И она не притворяется, она просто ничего не чувствует, не
переживает. И от меня отмахивается: давай по делу, мне надо пятерочное
сочинение написать. Дело дошло до ссоры. Моя сестра знает, что она
умная, гений прочтения инструкций к новым бытовым приборам, этикеток,
трудовых договоров. Действительно, отлично умеет фиксировать, но –
ничего через себя не пропуская. И ей досадно, что приходится выполнять
неконкретное задание: «Слушай, а учительница имеет право задавать нам
сочинение? Не знаешь, это есть в программе?»
Неприятный, конечно, ход. Но еще больше обидно, что нет
потребности высказаться. Я высказываюсь сама, она спрашивает, откуда я
все это взяла. Я говорю – из себя, но тут же понимаю, что лукавлю. Я
помню наши уроки, наш класс, нашу учительницу литературы, которая,
когда мы были маленькие, портреты писателей прикрепляла около двери на
стену очень низко, на уровне наших глаз, и портреты были не какие-то, а
молодые – хотя над доской висели классики в тяжелых рамах, несменяемые.

▶ ДАННЫЕ
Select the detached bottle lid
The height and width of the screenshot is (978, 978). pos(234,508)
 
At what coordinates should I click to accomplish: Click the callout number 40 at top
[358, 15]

▶ ЗАДАНИЯ
- A) Соответствуют ли отрывку о сочинении сестры утверждения (i) сестра отлично разбирается в инструкциях к бытовым приборам; (ii) сестре достаточно написать сочинение на четверку; (iii) учительница литературы вешала портреты писателей высоко над доской? На каждое ответьте «да» или «нет» и приведите решающие слова отрывка дословно.
- B) Продолжите отрывок о сочинении сестры, начав сразу после его последнего предложения.
Данные здесь не используются.

▶ ОТВЕТЫ
- A)
(i) Да: «гений прочтения инструкций к новым бытовым приборам».
(ii) Нет: «мне надо пятерочное сочинение написать».
(iii) Нет: «портреты писателей прикрепляла около двери на стену очень низко, на уровне наших глаз».

- B)
И все это – споры о героях, слезы о стихах – было каких-то 10 лет назад!
Иллюзия вместо дороги
Но я не думаю, что дело только в учителе. В последние 10 лет
дети глобально изменились, и хочется осознать это изменение. Они живут
под большими ограничениями и дома, и в школе. Сестру родители
контролируют на все сто, одна гулять она не выходит. Школа буквально
влезла в дом, учителя в интернете и в телефоне каждый день. Этого не
было, но теперь так живут все. Когда я пытаюсь говорить об этом с
другими родителями, все охотно вспоминают, как они много и интересно
гуляли одни во дворах, во что играли, но быстро добавляют: сейчас
страшно выпустить ребенка одного даже в магазин, кругом преступность.
Но и под присмотром многое стало нельзя. Лезть на дерево, заходить в
лужу, убегать вперед или в сторону на прогулке, а уж толкаться… Потому
что смелых родителей тут же осуждают другие, общество настроено на
контроль. И это может завести очень далеко.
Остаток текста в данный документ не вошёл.